When Congress member K.R. Ramasamy raised the issue in the House, the Speaker said provision 121(3) of the Assembly rules entailed that a member suspended under the rule should withdraw from the precincts of the House until the suspension expired.
Stalin smelt a conspiracy in the suspension. DMK MLAs were suspended for seven working days to prevent them from taking part in a discussion to be held on August 22 when Jayalalithaa would present the Home Department’s demand for budgetary grants, he said. (She holds the Home portfolio.)

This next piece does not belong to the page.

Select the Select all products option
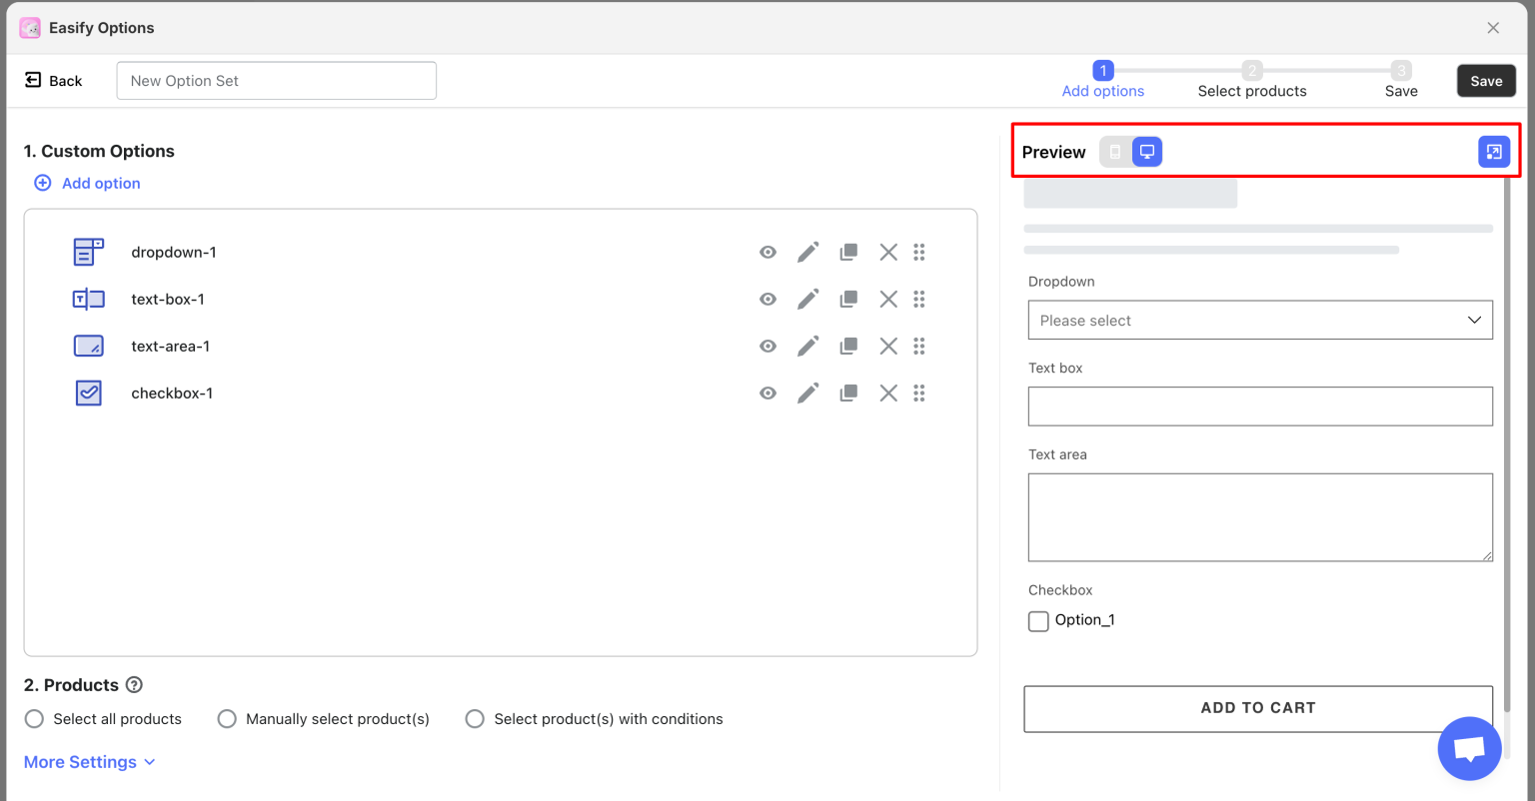 [x=34, y=718]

Opposition party leaders, including those of the Congress, the Tamil Maanila Congress (TMC), the Communist Party of India, the MDMK and the Viduthalai Chiruthaigal Katchi (VCK), condemned the suspension of DMK members. They appealed to the Speaker to revoke the MLAs’ suspension, but he stood firm. “This adamant attitude of the Speaker is unacceptable,” G.K. Vasan, TMC leader, said. “When important Bills are to be passed, this obstinacy does not reflect people’s welfare. It does not go well with democratic traditions.... All elected representatives should be given equal opportunities to discuss the Bills,” Vasan added. M.H. Jawahirullah, leader of the Manithaneya Makkal Katchi, described the suspension as “murder of democracy”.

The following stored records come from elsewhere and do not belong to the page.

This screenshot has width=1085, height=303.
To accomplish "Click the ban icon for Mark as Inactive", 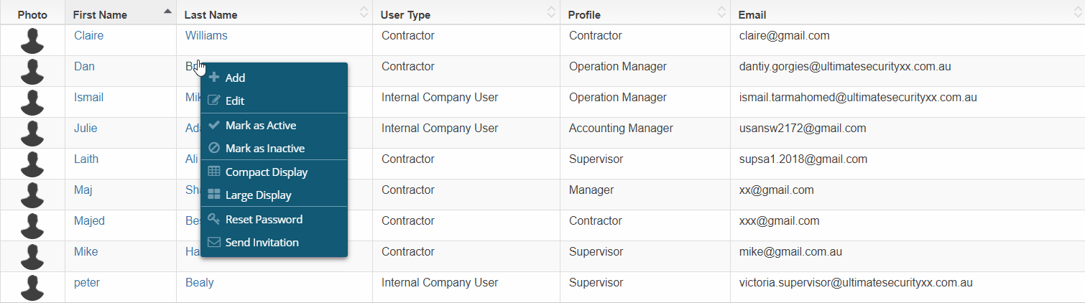I will click(x=213, y=149).
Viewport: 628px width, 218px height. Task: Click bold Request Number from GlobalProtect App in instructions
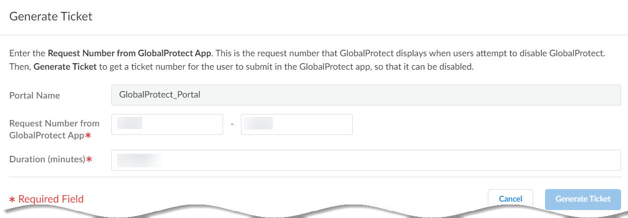[x=130, y=52]
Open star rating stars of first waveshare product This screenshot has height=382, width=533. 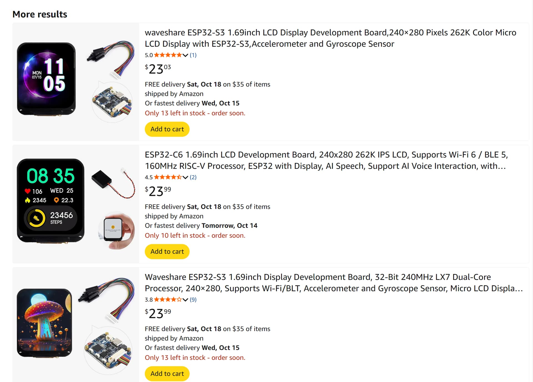pyautogui.click(x=168, y=55)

The suspension triggered a demand from several political parties for live telecast of the proceedings of the Assembly. Dr Anbumani Ramadoss, the PMK’s youth wing leader, said: “Live telecast of the proceedings will end all these bitter scenes because people will then come to know of the pathetic functioning of their representatives in the House.”
Stalin also argued that people would come to know what was happening in the Assembly if its proceedings were telecast live. The DMDK, in a statement, accused the AIADMK government of harking back to its old habits and recalled how action had been taken against DMDK legislators for criticising the government. “That is why we are asking for the live telecast of the Assembly proceedings, but the government always comes up with the excuse that costs will be prohibitive,” the statement said.
A mock Assembly held by the suspended DMK legislators, including Stalin, under a tree on the premises of Fort St. George, the seat of government, on August 19 grabbed the headlines. It saw Duraimurugan functioning as the “Speaker” and Stalin tabling a calling attention motion on the Cauvery water dispute between Karnataka and Tamil Nadu, and the farmers’ protests in Tamil Nadu. Speaking on the “motion”, Stalin sarcastically said: “Political leaders in Karnataka have shown unity and met the Prime Minister to apprise him about the problems that their State faced. But our Chief Minister merely writes letters.”
The AIADMK government was red-faced over the mock Assembly and the coverage it received in newspapers and television channels. Hundreds of policemen were massed around Fort St. George after that. The police registered cases against Stalin, Duraimurugan and other DMK legislators for staging a dharna and organising the mock Assembly. IPC sections 143 (punishment for being a member of an unlawful assembly) and 188 (disobedience to order duly promulgated by public servant) were invoked against them. R. Sakthivel, Deputy Commissioner of Police, Flower Bazaar (under which Fort St. George falls), was transferred to Ramanathapuram (about 600 km from Chennai) as Superintendent of Police, Coastal Security Group.
The DMK went to town by organising public meetings on “The plight of democracy in the Assembly”. Addressing a meeting in Madurai on August 25, Stalin said that when the Chief Minister spoke on the demand for budgetary grants for the Home Department, it looked as if she was addressing an empty maidan for there were no opposition members present in the Assembly then. “In the last five years [the AIADMK was in power from 2011-2016 also], law and order was in the ICU [intensive care unit]. It is now in a coma,” he said.